Itu nyatanya. Aku tak mengada-ngada agar terkesan dramatis. Cukup dengan jujur dan terbuka, aku bisa sedia untuk menerima pembaca dan membawanya ke dalam aku. Kawanku yang lain tak jauh beda. Mesalah ekonomi adalah masalah klasik yang selalu up to date.

Restu orang tua sudah di tangan; bertanda biaya yang tak murah. Kadang, kasih sayang bisa dibuktikan dengan hanya restu, tapi aku belum bisa hanya dengan itu. Beberapa hari menjelang keberangkatan—waktu itu tanggal 22 Desemeber, hari ibu—aku lagi-lagi merepotkan ibuku karena pihak broker minta uang tambahan lagi untuk tiket. Barangkali itulah hadiah dari seorang anak untuk ibunya di hari ibu.

[Perjalanan]

Kawan, kau masih ingat bagaimana perjalan kita menuju tanah ini? Hujan lebat turun sepanjang malam. Aku diantar oleh abah-ibuku. Barangkali diantar pula oleh kenangan, juga kesedihan. Kau tahu, aku cengeng, kawan. Jika kau ingin melihat orang cengeng berlagak bengis dan tegar, pergilah ke banyak negara yang menyediakan tampat murah untuk membuang kenangan seperti negeri ini.

Aku selalu tak tega melihat ibuku menangis. Jika aku artis sinetron, pasti sudah aku hampiri ibuku dan kupeluk ia erat-erat di hadapan banyak orang di bandara itu. Tapi aku hanyalah anak desa yang baru sekali merasakan naik pesawat. Dan ibuku bahkan tak pernah lihat pesawat menyentuh tanah. Untuk urusan ini, aku tak sebegitu klisenya.

Kawan, kita berlima memang terlihat sangat kalem waktu itu. Tas koper kita berisi mimpi yang kita bungkus satu persatu ke dalam plastik untuk nantinya kita buka di negeri impian kita. Waktu itu, dan mungkin sampai saat ini, kita tak henti-hentinya merayakan kegelisahan kita.

[Negeri Seribu Menara]

Kawan, pernahkah kau menghitung jumlah menara di negeri ini?

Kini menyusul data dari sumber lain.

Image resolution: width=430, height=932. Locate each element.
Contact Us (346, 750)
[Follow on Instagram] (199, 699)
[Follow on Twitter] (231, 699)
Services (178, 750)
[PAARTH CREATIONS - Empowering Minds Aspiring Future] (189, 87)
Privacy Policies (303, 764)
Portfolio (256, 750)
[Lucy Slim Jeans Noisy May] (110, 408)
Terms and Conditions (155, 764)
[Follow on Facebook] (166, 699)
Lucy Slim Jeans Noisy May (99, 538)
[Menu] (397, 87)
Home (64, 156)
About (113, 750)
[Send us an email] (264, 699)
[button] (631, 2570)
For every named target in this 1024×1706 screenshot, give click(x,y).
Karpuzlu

Kita barangkali tak disambut oleh apa-apa waktu sampai di sini kecuali udara dingin yang mencoba membuat kita gentar. Tapi setelah itu, kita segera disambut oleh kesangsian; mulai dari perlakuan orang Mesir yang tak bersabat sampai sampah di sembarang tempat. Mungkin, manuisa dibentuk untuk takjub kepada hal baru. Kita selalu takjub tapi kita juga ingat bahwa santri tak boleh gumunan.

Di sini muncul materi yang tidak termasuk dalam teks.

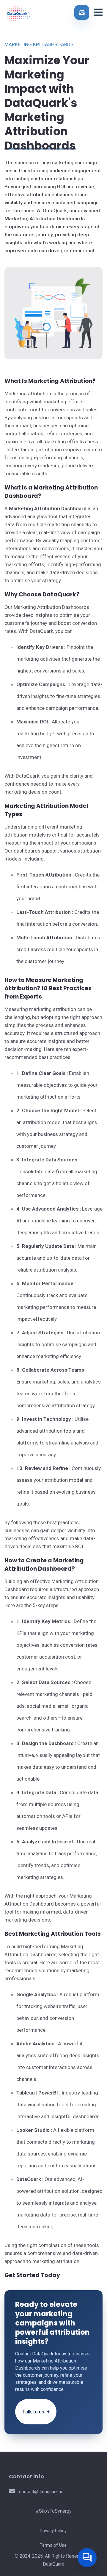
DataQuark (53, 2564)
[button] (98, 12)
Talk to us (33, 2412)
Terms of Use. (53, 2545)
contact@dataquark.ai (40, 2491)
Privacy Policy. (53, 2530)
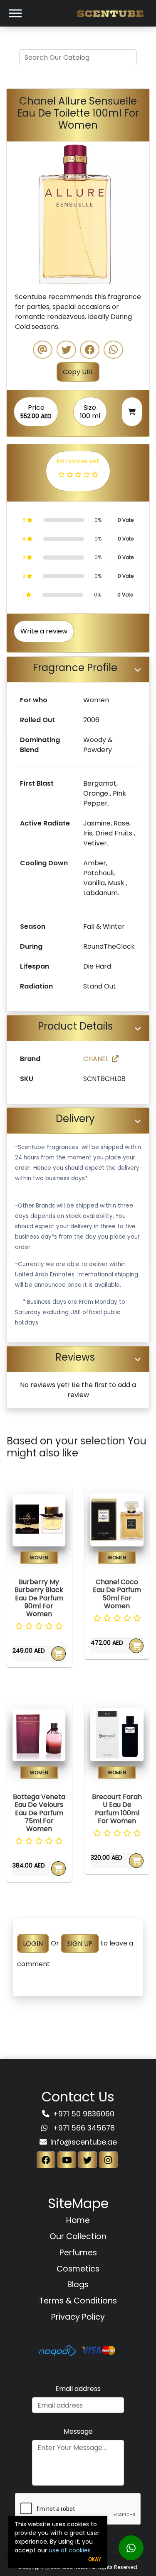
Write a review (43, 631)
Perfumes (78, 2252)
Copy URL (78, 372)
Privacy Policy (78, 2317)
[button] (17, 212)
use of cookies (70, 2550)
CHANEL (96, 1059)
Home (78, 2220)
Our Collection (78, 2236)
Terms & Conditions (78, 2300)
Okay (94, 2559)
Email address (78, 2388)
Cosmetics (78, 2268)
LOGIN (33, 1943)
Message (78, 2431)
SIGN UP (80, 1943)
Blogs (78, 2284)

Nyata sudah kita memang di sini, berusaha mengursir atau bahkan menernak ketegangan menjalani hari-hari. Kawan, ada baiknya kita tetap bergeming menghadapi ibu tiri kita. Tapi juga ada baiknya kita jadi binal dan bringas melawan ibu tiri kita yang terkadang sekejam nenek lampir. Aku menyarankanmu untuk mengisi hari dengan menghitung jumlah menara yang ada di sini, sembari berikhtiar menjalani kesangsian.

Kita masih punya mimpi itu, kawan. Kau imani atau tidak? Jika kita masih berhasrat mengejar mimpi itu, maka jangan letakkan ia 5 cm di depan mata kita tapi letakkanlah sejauh mungkin agar kita tetap berhasrat mengejarnya. Mimpi adalah soal menunda keinginan; keinginan untuk menunda mimpi.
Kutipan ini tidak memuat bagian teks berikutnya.